LIAS possessed diagnostic value and drug concentration prediction in READ
According to the literature, it has been stated that nomograms have the potential to forecast the gene expression value in cancer diagnosis and the likelihood of survival [22]. To this end, we first analyzed the differences in LIAS expression in different clinical subgroups. The results showed significant differences in LIAS expression across clinical subgroups. LIAS expression was relatively low in the subgroups with more advanced T, N, and M stages, greater ages, and with lymphatic invasion (Figure 11A-E). Furthermore, we created a nomogram by merging clinical factors with LIAS in order to estimate the chances of survival for patients at 1, 3, and 4 years.The findings indicated that the prognosis prediction, which took into account the level of LIAS expression along with conventional factors like pathological T, N, M stages, age, and lymphatic invasion, demonstrated a consistently reliable predictive effectiveness (Figure 11F, G). Moreover, the expression of LIAS could also be used to predict drug sensitivity. Figures 11H-K illustrated that the estimated IC50 scores for Lapatinib and Parthenolide were lower in the low-LIAS group, implying heightened sensitivity to these agents among individuals with this subtype of READ. Conversely, patients within the high-LIAS group exhibited increased responsiveness to Nilotinib and Rapamycin.

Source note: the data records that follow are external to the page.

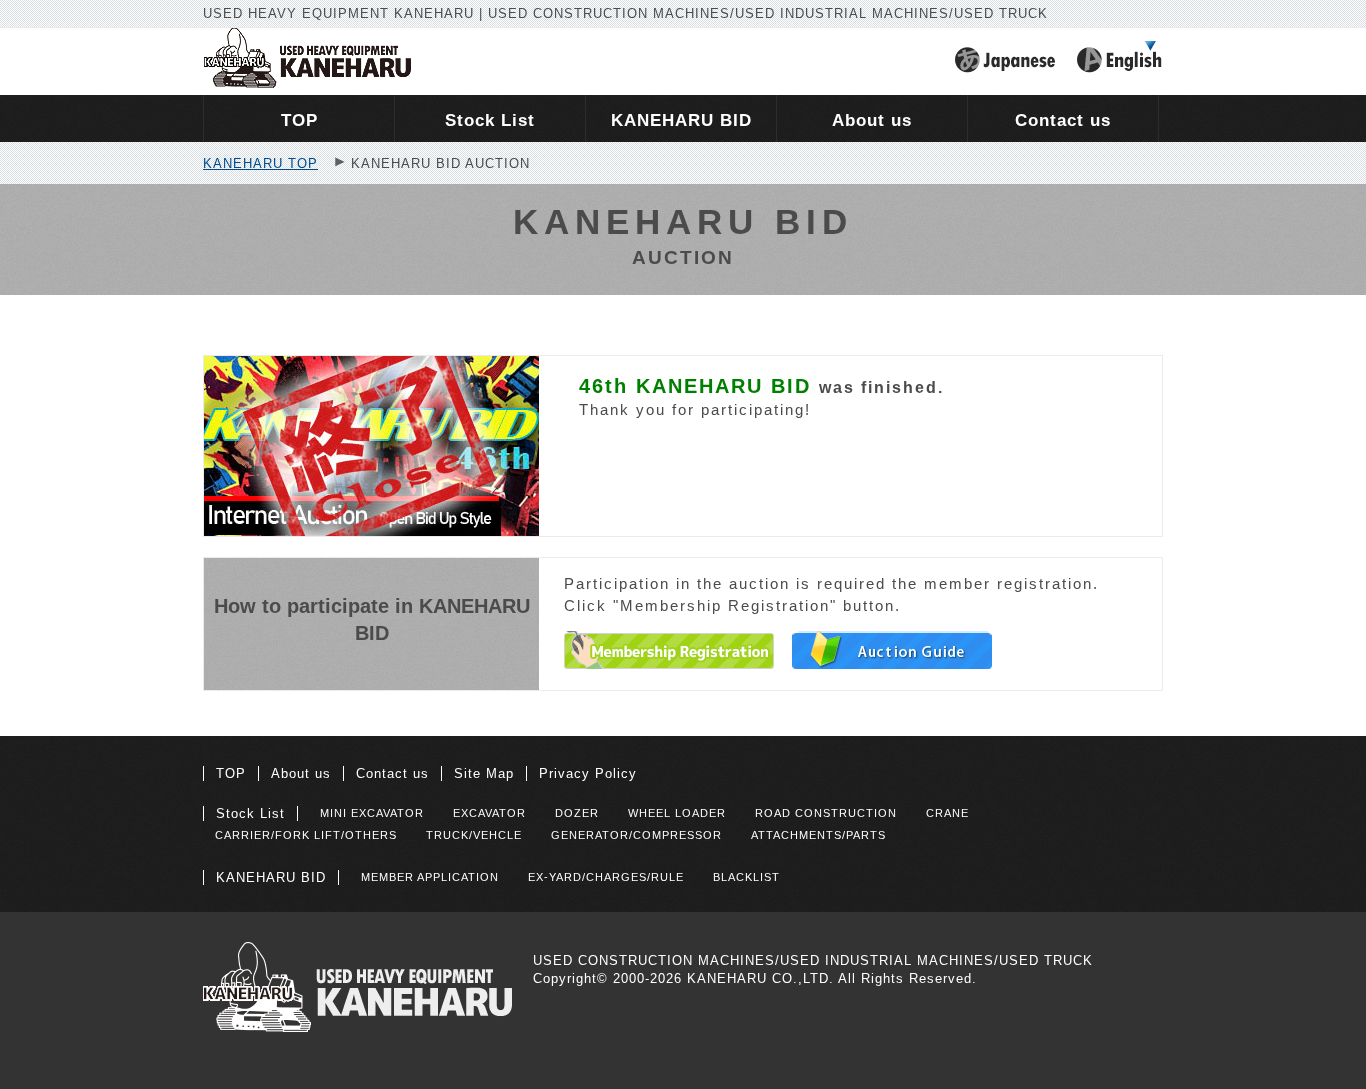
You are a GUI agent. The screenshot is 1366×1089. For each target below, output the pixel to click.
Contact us (392, 773)
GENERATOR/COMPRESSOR (636, 835)
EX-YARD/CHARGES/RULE (606, 877)
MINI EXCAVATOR (372, 813)
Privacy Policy (588, 773)
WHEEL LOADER (677, 813)
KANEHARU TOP (260, 163)
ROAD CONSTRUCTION (826, 813)
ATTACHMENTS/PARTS (818, 835)
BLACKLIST (746, 877)
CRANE (947, 813)
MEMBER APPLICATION (430, 877)
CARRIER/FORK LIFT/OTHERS (306, 835)
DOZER (577, 813)
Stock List (250, 813)
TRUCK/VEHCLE (474, 835)
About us (301, 773)
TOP (231, 773)
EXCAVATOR (489, 813)
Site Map (484, 773)
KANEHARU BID (271, 877)
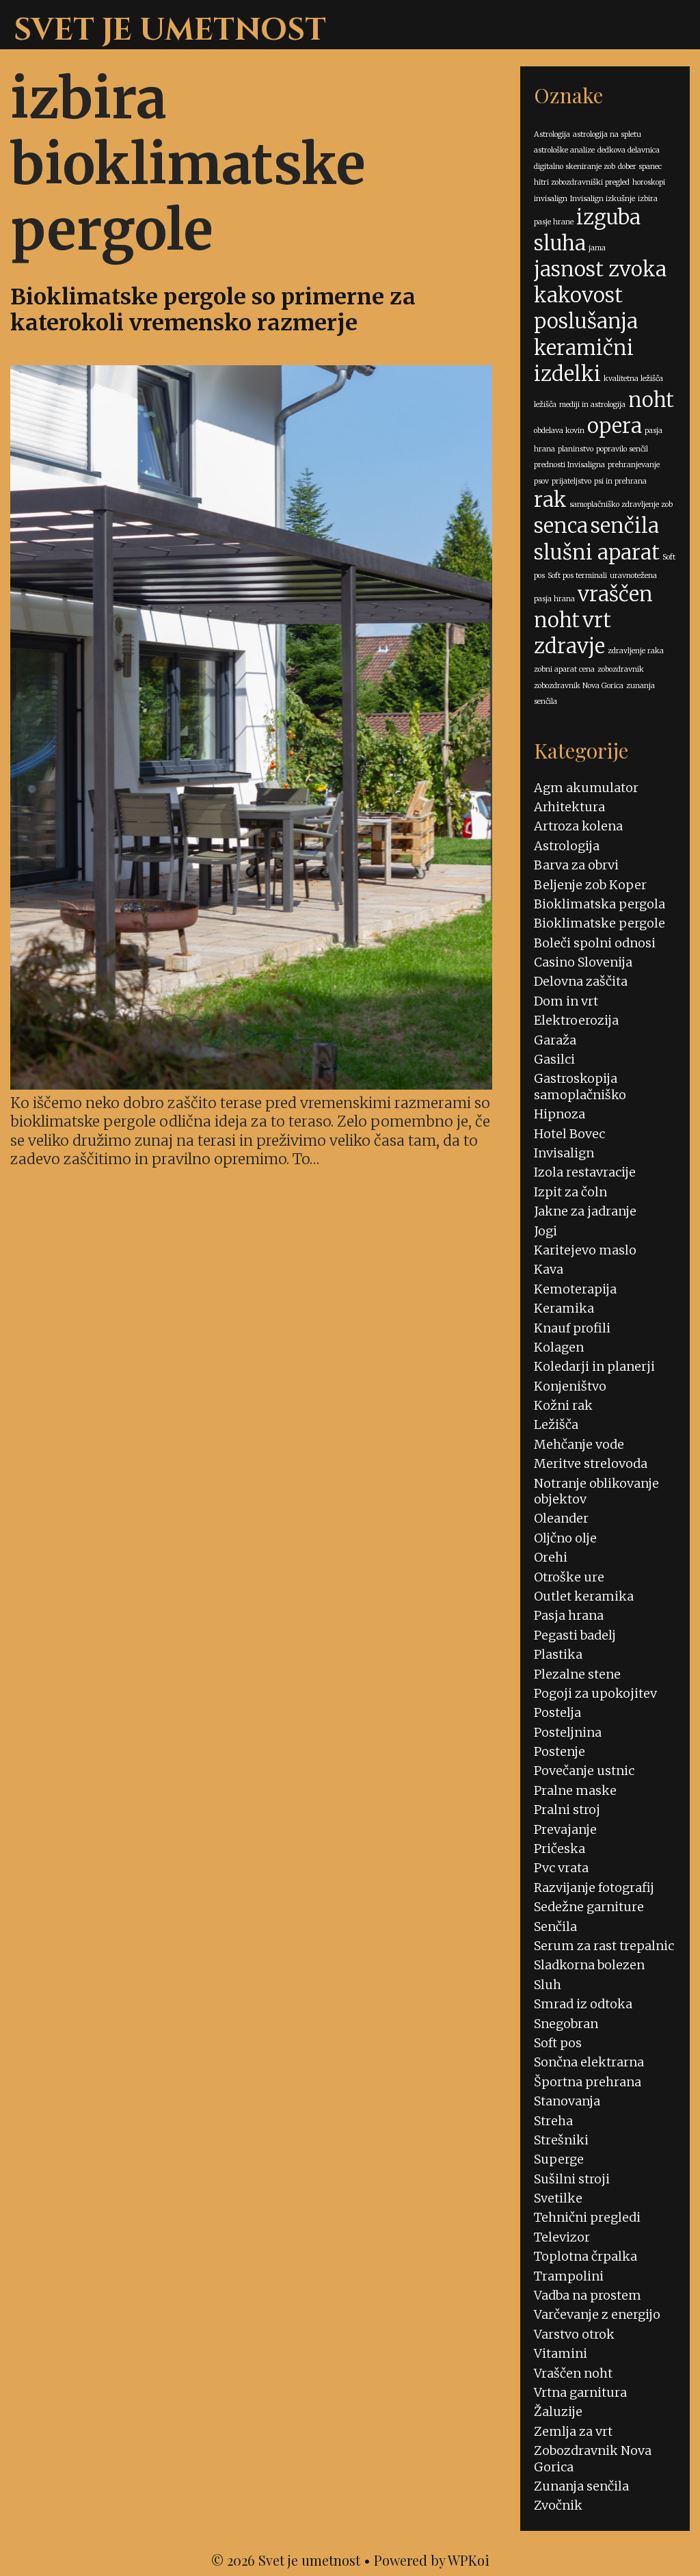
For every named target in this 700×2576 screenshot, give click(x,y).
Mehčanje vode (579, 1444)
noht (651, 399)
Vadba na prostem (587, 2295)
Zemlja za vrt (573, 2431)
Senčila (555, 1926)
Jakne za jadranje (585, 1211)
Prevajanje (565, 1829)
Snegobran (566, 2024)
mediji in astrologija (592, 404)
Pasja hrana (569, 1615)
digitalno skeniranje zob (574, 166)
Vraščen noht (573, 2373)
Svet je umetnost (170, 30)
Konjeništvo (570, 1386)
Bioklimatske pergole (599, 923)
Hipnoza (559, 1114)
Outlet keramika (584, 1596)
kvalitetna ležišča (633, 378)
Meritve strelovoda (590, 1463)
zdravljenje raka (636, 650)
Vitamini (560, 2353)
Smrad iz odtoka (583, 2004)
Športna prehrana (587, 2082)
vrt (596, 620)
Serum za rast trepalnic (604, 1946)
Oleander (561, 1518)
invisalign (550, 198)
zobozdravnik (620, 669)
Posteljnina (568, 1732)
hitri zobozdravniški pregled (582, 182)
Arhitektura (569, 807)
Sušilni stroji (572, 2179)
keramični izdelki (584, 360)
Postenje (559, 1751)
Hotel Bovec (569, 1134)
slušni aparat (597, 552)
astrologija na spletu (607, 134)
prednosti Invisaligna (569, 464)
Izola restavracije (585, 1172)
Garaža (555, 1040)
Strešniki (561, 2140)
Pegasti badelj (575, 1635)
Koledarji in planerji (594, 1366)
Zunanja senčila (581, 2486)
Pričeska (559, 1848)
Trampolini (569, 2276)
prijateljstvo (571, 481)
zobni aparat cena (564, 669)
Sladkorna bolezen (589, 1965)
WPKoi (468, 2560)
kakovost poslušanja (586, 308)
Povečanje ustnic (584, 1770)
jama (597, 248)
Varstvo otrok (574, 2334)
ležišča (545, 404)
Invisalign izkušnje (602, 198)
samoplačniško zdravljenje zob (621, 504)
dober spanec (640, 166)
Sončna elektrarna (589, 2062)
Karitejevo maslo (585, 1250)
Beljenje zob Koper (590, 885)
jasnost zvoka (600, 269)
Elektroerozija (576, 1020)
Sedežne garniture (589, 1907)
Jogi (545, 1231)
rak (550, 499)
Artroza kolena (578, 826)
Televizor (562, 2237)
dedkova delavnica (628, 150)
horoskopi (648, 182)
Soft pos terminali (577, 575)
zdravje (569, 646)
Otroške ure (569, 1577)
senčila (625, 525)
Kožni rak (563, 1405)
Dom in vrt (566, 1001)
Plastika (558, 1654)
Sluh (547, 1985)
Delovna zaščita (581, 981)
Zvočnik (558, 2505)
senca (561, 525)
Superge (559, 2159)
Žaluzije (558, 2411)
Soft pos (558, 2043)
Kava (548, 1269)
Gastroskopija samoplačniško (580, 1086)
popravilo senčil (622, 449)
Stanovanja (567, 2101)
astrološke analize (564, 150)
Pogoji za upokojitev (595, 1693)
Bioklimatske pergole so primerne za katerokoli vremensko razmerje (213, 310)
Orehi (550, 1557)
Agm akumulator (586, 788)
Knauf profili (572, 1328)
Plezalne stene (577, 1674)
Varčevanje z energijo (597, 2314)
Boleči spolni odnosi (595, 943)
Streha (553, 2121)
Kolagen (559, 1347)
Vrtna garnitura (580, 2392)
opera (614, 425)
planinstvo (575, 449)
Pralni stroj (567, 1809)
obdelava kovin (559, 430)
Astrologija (552, 134)
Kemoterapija (575, 1289)
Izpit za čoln (570, 1192)
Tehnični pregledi (587, 2217)
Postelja (557, 1712)
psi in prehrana (620, 481)
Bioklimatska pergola (599, 904)
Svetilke (558, 2198)
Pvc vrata (561, 1868)
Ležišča (556, 1424)
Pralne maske (575, 1790)
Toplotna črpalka (585, 2256)
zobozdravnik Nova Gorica (578, 685)
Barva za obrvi (576, 865)
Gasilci (554, 1059)
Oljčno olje (565, 1538)
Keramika (564, 1308)
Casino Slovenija (583, 962)
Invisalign (564, 1153)
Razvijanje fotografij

Over expression of LIAS inhibited the proliferation and migration ability of colorectal cancer cell in vitro
To evaluate the tumor related effect of LIAS in vitro, HCT116 and RKO cells were stably transfected with a plasmid expressing LIAS, while cells transfected with a scrambled vector were used as a negative control. Using the plasmid, expression of LIAS was successfully over expressed in two colorectal cancer cell lines (Figure 12A). Subsequently, we examined the influence of LIAS on READ cell proliferation. The CCK-8 assay revealed a significant reduction in the proliferation ability of HCT116 and RKO cells upon overexpression of LIAS. (Figure 12B-C). These findings were further substantiated by clone assays conducted in both HCT116 and RKO cells (Figure 12D), indicating that LIAS effectively inhibits the proliferation of READ cells in vitro. Additionally, Transwell assays were performed to assess the impact of LIAS on the migration and invasion of READ cells. The results demonstrated that LIAS could impede malignancy in READ cells, as evidenced by decreased migration and invasion abilities in HCT116 and RKO upon LIAS overexpression (Figure 12E).